Next, referring to FIG. 2E, a first insulating layer 140 is deposited on the third insulating layer 128, the second pads P2 and the first display element stack 130, wherein the first insulating layer 140 contacts the second pads P2, the first The sidewall S1 of the display element stack 130 , the top surface of the epitaxial buffer pattern 134 , and the matching pattern 135 are displayed. Next, the first insulating layer 140 is patterned by an etching process to form a first via V1 and a second via V2, wherein the orthographic projection of the first via V1 on the first substrate 110 can overlap the epitaxial buffer pattern 134 The orthographic projection of the opening OP on the first substrate 110 , and the orthographic projection of the second through hole V2 on the first substrate 110 may overlap the orthographic projection of the second pad P2 on the first substrate 110 . In this way, the first through hole V1 and the opening OP can expose the matching pattern 135 of the first display element stack 130, and the second through hole V2 can expose the four conductive patterns 129b of the second pad P2.

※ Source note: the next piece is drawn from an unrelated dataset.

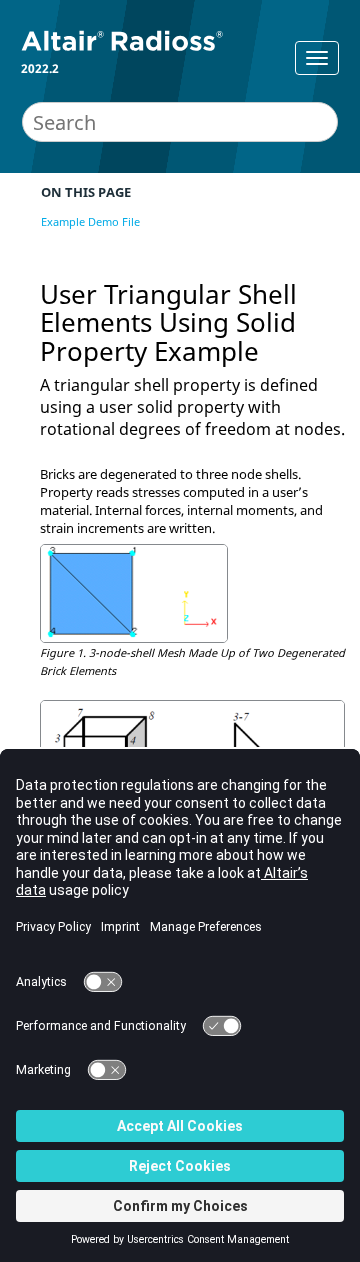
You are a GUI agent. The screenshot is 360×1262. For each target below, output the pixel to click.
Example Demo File (90, 221)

Next, referring to FIG. 2F , a conductive layer is deposited on the first insulating layer 140 and patterned to form the connection electrode 150 . The connection electrode 150 can contact the matching pattern 135 of the first display element stack 130 through the first through hole V1 and the opening OP, and can contact the four conductive patterns 129b of the second pad P2 through the second through hole V2. The material of the connection electrode 150 may include indium tin oxide (ITO), indium zinc oxide (IZO), indium gallium zinc oxide (IGZO) or other suitable conductive oxides, but the invention is not limited thereto.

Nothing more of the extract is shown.